12. Can Self-Evaluation Improve the Board’s Work?
The best way to know if your board is performing well is to carry out evaluations. The board must formally examine the caliber of its rulings and activities. Your board should conduct a meaningful self-evaluation of its operations and output. The best way is for the lead director (or governance committee chair or an outside expert) to “ask open-ended questions in one-on-one interviews.” The questions and the way the interviewer synthesizes the answers both matter. Equally vital is the facilitator’s credibility. As your board critiques itself, understand that board decisions may take years to evaluate properly. Critically examine the board’s leadership and conduct peer reviews. Be sure the board follows up on the evaluation’s findings with meaningful action.
13. How Can the Board Quit Micromanaging?
Does your board spend too much time digging through the weeds instead of focusing on the landscape? Let management attend to operational details. Spending the board’s limited time on micro issues is inefficient. Indeed, it can be counterproductive, putting the CEO on the defensive while turning the board’s attention away from “strategy, perception of external trends, succession and enterprise risk.” Of course, knowing when your board is delving too deeply into the minutiae isn’t easy. During board meetings, don’t lecture or grill the CEO. When it comes to the CEO’s question-and-answer sessions, the way you ask for information makes all the difference. Pose broad questions, such as, “What is our process for adjusting prices as inflationary conditions change?” Or, “What benchmarking are you doing to improve pricing processes?” Don’t harangue the CEO about minor points. The lead director should help other directors avoid micromanaging.
14. How Well Does the Board Handle “Activist Shareholders and Their Proxies”?

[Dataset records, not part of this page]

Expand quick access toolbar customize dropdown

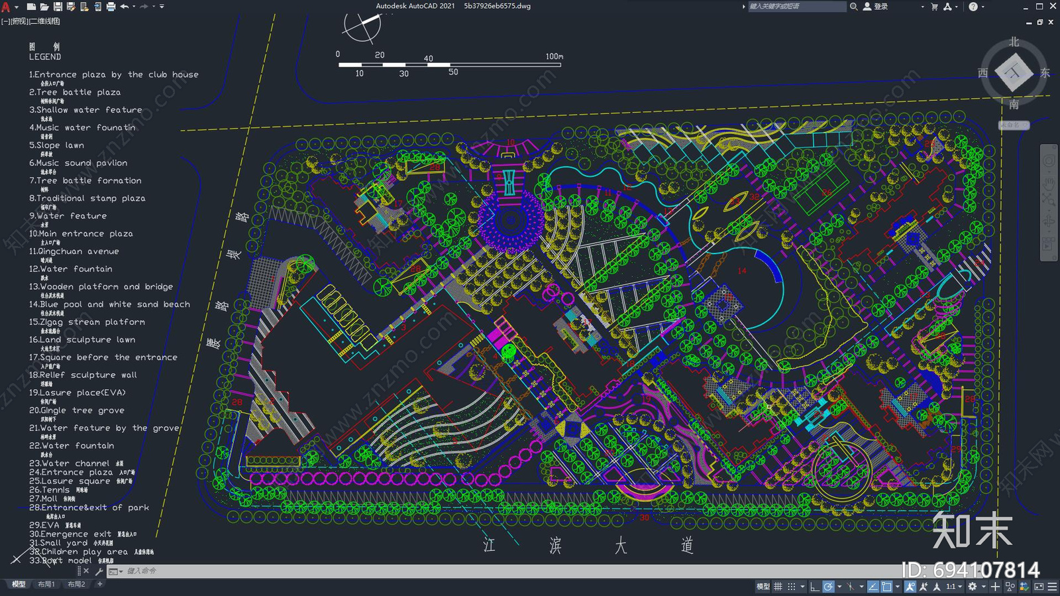pos(162,7)
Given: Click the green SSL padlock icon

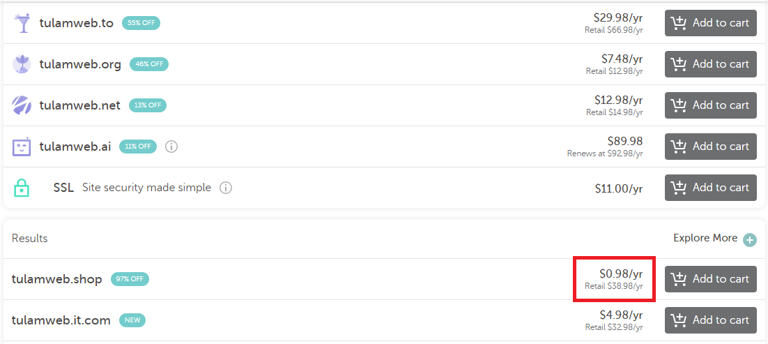Looking at the screenshot, I should point(22,188).
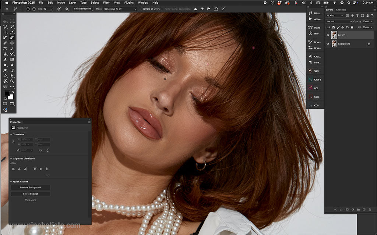This screenshot has width=377, height=235.
Task: Click the foreground color swatch
Action: [x=7, y=93]
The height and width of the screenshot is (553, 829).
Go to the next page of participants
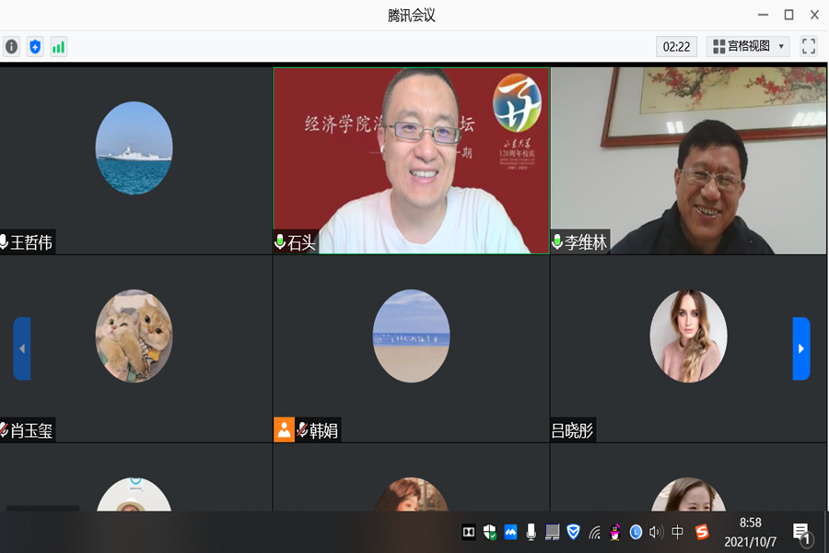800,348
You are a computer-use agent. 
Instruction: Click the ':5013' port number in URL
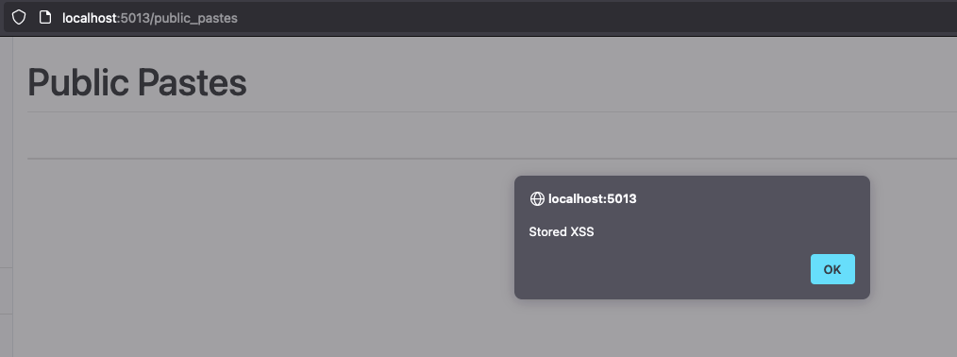pos(133,18)
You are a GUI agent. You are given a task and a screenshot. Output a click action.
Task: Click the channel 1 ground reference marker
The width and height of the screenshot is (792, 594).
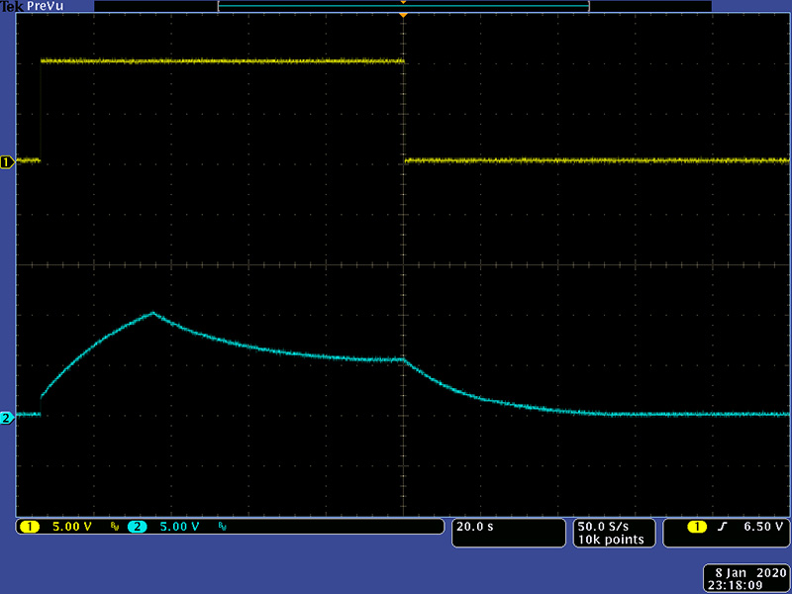click(7, 160)
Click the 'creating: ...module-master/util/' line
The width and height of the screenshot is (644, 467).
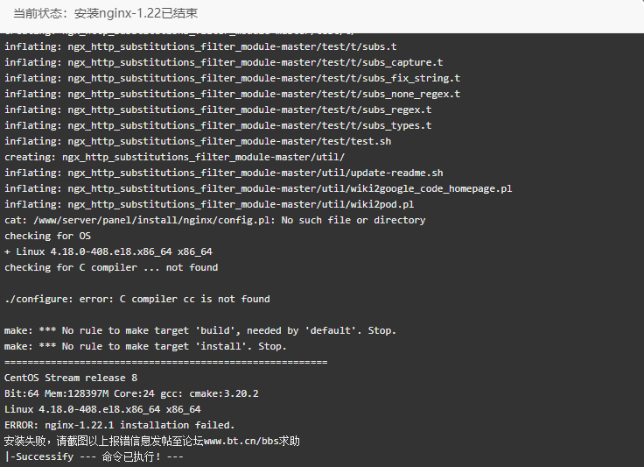click(174, 157)
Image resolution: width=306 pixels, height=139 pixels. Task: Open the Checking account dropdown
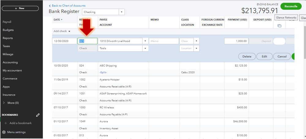tap(122, 12)
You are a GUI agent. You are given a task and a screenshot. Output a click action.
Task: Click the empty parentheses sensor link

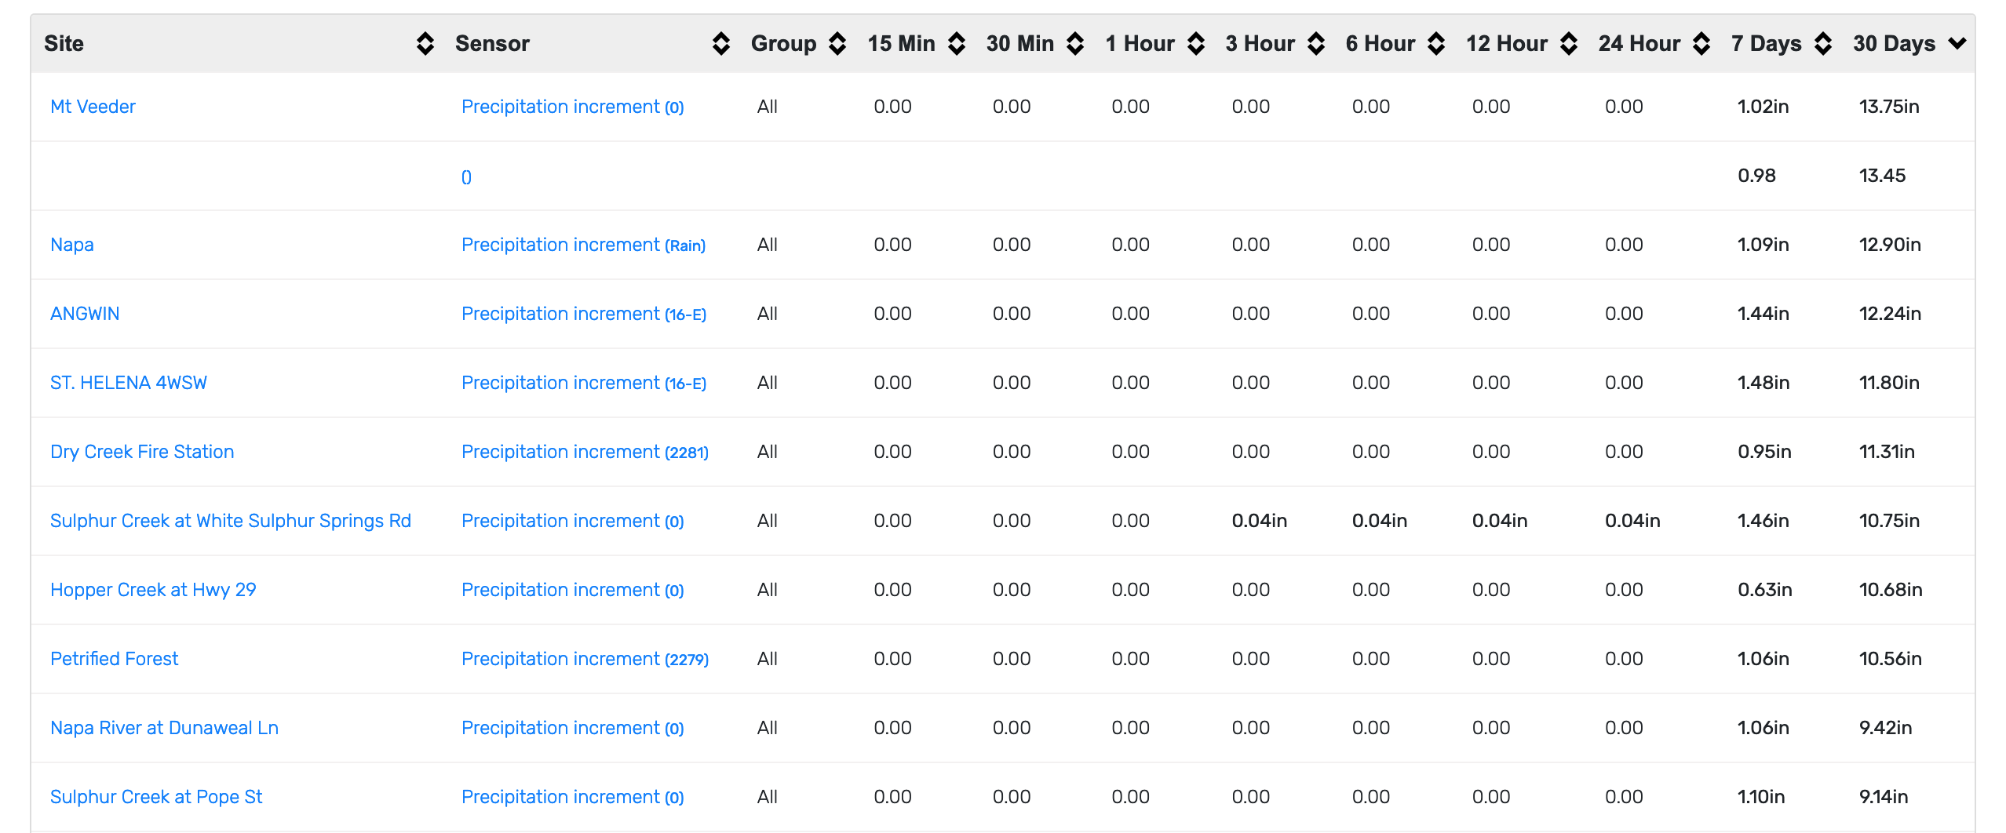point(466,177)
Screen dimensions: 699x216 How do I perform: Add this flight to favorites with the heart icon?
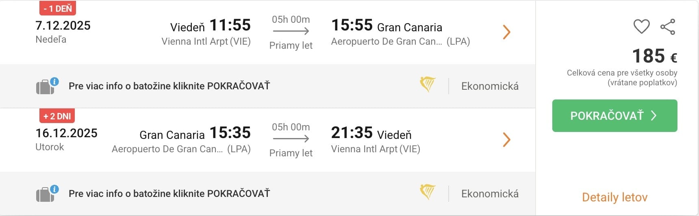pos(641,27)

As a result of the Sarbanes-Oxley Act and related regulations, U.S. shareholders are thoroughly engaged in how companies manage their affairs. Some activist shareholders insist on board seats for themselves or their proxies. Previously, shareholders would communicate with the CEO or chair. Now, directors often speak directly with shareholders. Appoint one board spokesperson to handle all shareholder communications. Treat activist shareholders with respect. Deal with their concerns – usually management, finances, operations and asset value – in a substantive way. Seek experts who can determine the validity of investors’ issues. Don’t freeze out directors that investors appoint. Be open with investors and proxy or advisory groups, but don’t let them bully the board.